熱中症のような症状はなく、食事量も変わらずきているのですが血圧が低くなっている方がいらっしゃいます。

透析中は比較的安定しているのですが、透析後あるいは透析終了後の食後に立ちくらみが多くなってきている印象を受けます。

まず降圧剤を減量し、それでも血圧が低下する場合はドライウェイトがあっていないのかと思い胸部エックス線やハンプ(血液検査)やインボディーをしてみました。しかしそれ程ドライウェイトがきついとも思えません。

やはり気候が左右しているのかもしれません。

気温の上昇とともに、自律神経のバランスが崩れます。とくに体温の放出を抑えるために血管を収縮させていた交感神経の働きは低下します。そのため血管がひらいてしまうのです。

血管がひらくと流れがよくなり、血圧が下がっていいと思われます。

▶ _元のデータ_
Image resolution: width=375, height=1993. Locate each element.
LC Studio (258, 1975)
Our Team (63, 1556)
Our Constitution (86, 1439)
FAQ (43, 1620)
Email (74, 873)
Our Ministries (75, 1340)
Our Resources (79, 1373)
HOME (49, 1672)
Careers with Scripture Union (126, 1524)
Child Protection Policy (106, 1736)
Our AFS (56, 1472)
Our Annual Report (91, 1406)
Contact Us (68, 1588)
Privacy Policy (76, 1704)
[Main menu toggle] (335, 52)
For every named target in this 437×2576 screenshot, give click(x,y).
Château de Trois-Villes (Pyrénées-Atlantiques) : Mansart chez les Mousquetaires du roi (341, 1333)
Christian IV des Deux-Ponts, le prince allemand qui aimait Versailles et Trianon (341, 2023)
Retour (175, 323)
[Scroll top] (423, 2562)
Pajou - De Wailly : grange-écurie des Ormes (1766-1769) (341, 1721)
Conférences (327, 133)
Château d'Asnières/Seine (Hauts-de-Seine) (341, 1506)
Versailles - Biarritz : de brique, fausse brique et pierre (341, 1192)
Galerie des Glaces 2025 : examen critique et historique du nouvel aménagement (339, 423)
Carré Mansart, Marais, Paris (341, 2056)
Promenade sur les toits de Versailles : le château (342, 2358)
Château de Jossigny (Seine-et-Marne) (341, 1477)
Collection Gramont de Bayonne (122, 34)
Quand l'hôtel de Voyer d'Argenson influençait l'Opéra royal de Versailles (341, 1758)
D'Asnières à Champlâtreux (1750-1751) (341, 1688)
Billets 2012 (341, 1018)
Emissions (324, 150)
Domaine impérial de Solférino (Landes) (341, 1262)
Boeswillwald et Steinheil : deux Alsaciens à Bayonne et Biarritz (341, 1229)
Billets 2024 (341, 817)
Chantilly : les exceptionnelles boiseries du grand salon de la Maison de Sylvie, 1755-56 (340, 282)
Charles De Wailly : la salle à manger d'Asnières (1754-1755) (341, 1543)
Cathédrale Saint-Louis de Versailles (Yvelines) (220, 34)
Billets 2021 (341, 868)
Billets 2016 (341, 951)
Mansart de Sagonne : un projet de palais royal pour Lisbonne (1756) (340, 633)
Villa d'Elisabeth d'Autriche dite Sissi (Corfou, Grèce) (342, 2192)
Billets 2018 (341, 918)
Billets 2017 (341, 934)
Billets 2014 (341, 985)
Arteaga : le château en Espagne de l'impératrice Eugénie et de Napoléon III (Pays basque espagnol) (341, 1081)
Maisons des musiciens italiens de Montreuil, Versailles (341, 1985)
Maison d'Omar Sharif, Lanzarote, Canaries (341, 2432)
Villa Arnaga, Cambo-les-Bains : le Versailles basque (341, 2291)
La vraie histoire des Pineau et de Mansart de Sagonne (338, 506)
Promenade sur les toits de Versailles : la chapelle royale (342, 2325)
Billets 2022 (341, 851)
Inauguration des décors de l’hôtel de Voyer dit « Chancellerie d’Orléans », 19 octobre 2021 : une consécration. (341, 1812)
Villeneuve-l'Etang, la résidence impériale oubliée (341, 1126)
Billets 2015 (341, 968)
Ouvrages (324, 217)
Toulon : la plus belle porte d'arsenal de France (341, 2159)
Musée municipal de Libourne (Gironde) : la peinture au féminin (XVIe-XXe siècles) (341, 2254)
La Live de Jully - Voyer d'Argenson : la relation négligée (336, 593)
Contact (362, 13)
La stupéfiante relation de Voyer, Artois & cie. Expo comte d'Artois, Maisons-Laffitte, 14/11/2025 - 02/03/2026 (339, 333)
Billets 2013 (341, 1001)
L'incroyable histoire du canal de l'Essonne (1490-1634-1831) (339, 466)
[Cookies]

▶ _課題の内容_
透析と血圧についての文章で、ドライウェイトが合っているかを確かめるためにしてみた検査をすべて書き出してください。

▶ _問題の答え_
・胸部エックス線
・ハンプ(血液検査)
・インボディー